Motor heat conduction model: To model the motor heat conduction, the hypothesis of homogeneous and isotropic material was employed. The properties (density, thermal conductivity and specific heat) as well as the component part volume were presented by Betônico [12] for each motor section, see 2.3.2. The motor energy conservation equation is:
$$\frac{\partial T}{\partial t} = \frac{k_{m}}{c_{p,m} \rho_{m}} \nabla^{2} T + \frac{Q}{c_{p,m} \rho_{m}}$$ (8)
where $Q$ is the volumetric heat source from the motor and the index $m$ are the motor mixture properties.
**Turbulence Closure Model**
Turbulence model: The $k - \omega$ SST (Shear Stress Transport) model is employed in this work. This model is based on the eddy viscosity concept using two transport equations. The two equations describe: turbulent kinetic energy $(k)$ transport, Equation (9), and turbulent kinetic energy dissipation frequency $(\omega)$. Equation (10):
$$\frac{\partial (\rho k)}{\partial t} + \nabla \cdot (\rho \vec{v} k) = \nabla \cdot [\Gamma_{k} \nabla_{k}] + G_{k} - Y_{k}$$ (9)
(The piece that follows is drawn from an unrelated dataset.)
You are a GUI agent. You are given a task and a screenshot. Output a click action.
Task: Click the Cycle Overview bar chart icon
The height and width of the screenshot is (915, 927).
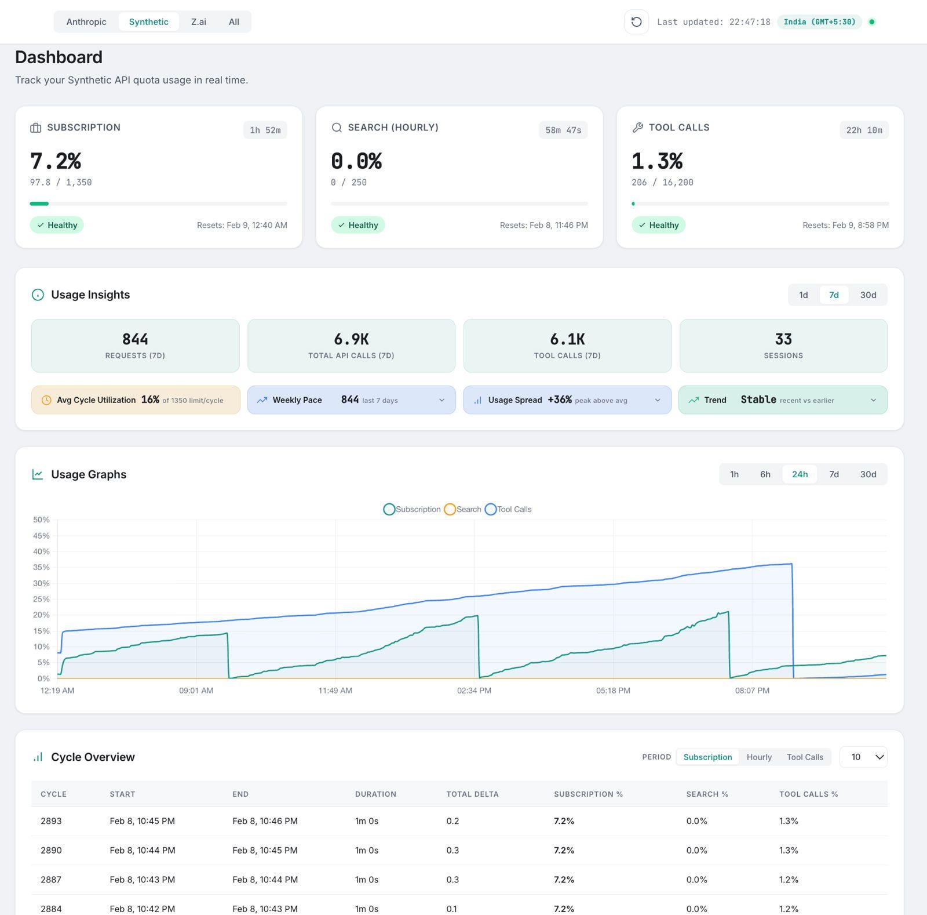(x=38, y=757)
$$\frac{\partial}{\partial t} (\rho \omega) + \nabla \cdot (\rho \vec{v} \omega) = \nabla \cdot [\Gamma_{\omega} \nabla_{\omega}] + G_{\omega} - Y_{\omega} + D_{\omega}$$ (10)
where $G_{k} e G_{\omega}$ are the generation terms for the turbulent kinetic energy and the turbulence kinetic energy dissipation frequency, $Y_{k} e Y_{\omega}$ are the dissipation terms of $k e \omega$, $e D_{\omega}$ is the cross-diffusion term. All these terms are defined in Menter [16]. All properties are taken as mixture described in item 4.3.1. The diffusivities $\Gamma_{k} e \Gamma_{\omega}$ are defined in the same way, with respective Prandtl numbers $\sigma_{k} e \sigma_{\omega}$ using the following relation:
$$\Gamma_{i} = \mu_{m} + \frac{\mu}{\sigma_{i}}$$ (11)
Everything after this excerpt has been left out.